#### Passage to read:

By contrast, the euro-skeptic British press—Britain, like Denmark and Sweden, has not joined the euro—mocked the new banknotes for their boring design and warned that they herald the coming of an Orwellian Euro-superstate. In America, George Will picked up precisely the same themes—boring banknotes, soulless future superstate—as well as the undemocratic nature of the European bureaucracy that now effectively dictates most of the policy for much of the continent. I’ve heard these arguments many times before too—I note for the record that some were even expressed in Slate as long ago as 1997—and have even written them myself.
But with mostly positive arguments about economic efficiency on one side, and mostly negative aesthetic and political arguments on the other, all the commentators seem to miss the enormity of what has already happened. Most of all, the negative commentators failed to notice that the euro does not herald the coming of a superstate; on the contrary, for almost all practical purposes, the superstate arrived long ago. Foreign and military policy are still, it is true, largely made by individual countries: Faced with foreign crises (Bosnia, Sept. 11) Europe has proved extremely bad at coming up with ways to deal with them.
Nevertheless, an extremely high percentage of European legislation already originates not in domestic parliaments but in Brussels. European monetary policy has in fact been coordinated by the European Central Bank since 1999. Europeans who don’t like their own countries’ legal systems can already take their cases to a European Court of Justice, and thousands do. Moves to coordinate European fiscal policy are afoot, and I have no doubt they will succeed. Before long, there will be a unified European tax system, just as there is already a unified European regulatory system, a unified European environmental policy, and unified European labor standards.
The superstate is already here, in other words—and it isn’t Orwellian at all. Orwell’s dystopia was ruled by terror; Europe’s governing principle, by contrast, is indifference. In Germany, where opinion polls consistently showed a majority opposed to the adoption of the euro, there was no public protest when it was finally brought in. In France, where quite blatant forms of nationalism are still publicly acceptable, no one blinked when the franc, a major symbol of national sovereignty, disappeared forever.

#### Source data:
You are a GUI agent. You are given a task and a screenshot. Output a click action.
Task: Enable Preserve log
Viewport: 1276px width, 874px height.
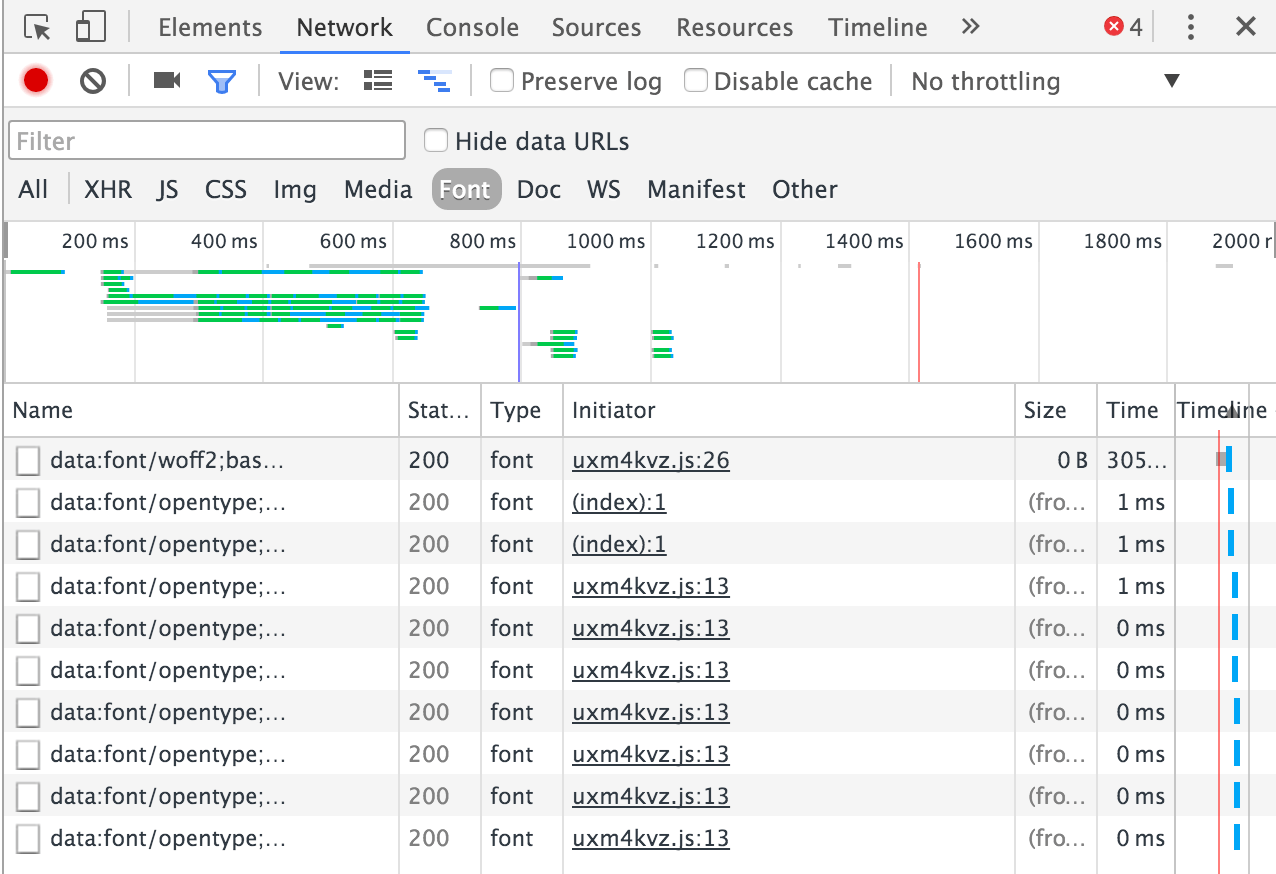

#### Task requirements:
A: In the passage on the euro and the European superstate, swap "Brussels" for "Frankfurt" and give the stretch from "Nevertheless, an extremely" through "European labor standards." again with that change.
B: Carry on the passage about the euro and the European superstate from the point where it stops.

#### Expected results:
A:
Nevertheless, an extremely high percentage of European legislation already originates not in domestic parliaments but in Frankfurt. European monetary policy has in fact been coordinated by the European Central Bank since 1999. Europeans who don’t like their own countries’ legal systems can already take their cases to a European Court of Justice, and thousands do. Moves to coordinate European fiscal policy are afoot, and I have no doubt they will succeed. Before long, there will be a unified European tax system, just as there is already a unified European regulatory system, a unified European environmental policy, and unified European labor standards.

B:
Even in Britain, where Euro-skepticism is still an acceptable mainstream position, the conservative leader William Hague fell flat on his face last year when he tried to run a political campaign based on opposition to joining the euro. Yes, the British are against it. No, they don’t care enough to do anything about it. Many of the euro’s critics have accurately described the European currency as a project cooked up by European elites and then foisted on an unwilling European public. True enough—but this doesn’t explain the extraordinary passivity with which the unwilling public quietly accepted this state of affairs.
In my view, Europe’s lack of interest in its own national identity proves, once again, something that Americans have come to learn in the past few months: National sovereignty matters only when it matters. Important national symbols (as opposed to soccer teams and Olympic athletes) only make a difference to people in times of crisis. It took the collapse of the World Trade Center to remind Americans of how much they need the CIA. It took the war in Afghanistan to remind Americans of how much we depend on our smart bombs, products of our military research. In times of peace, by contrast, both U.S. intelligence and the Pentagon’s research budget are fair game for critics of all kinds.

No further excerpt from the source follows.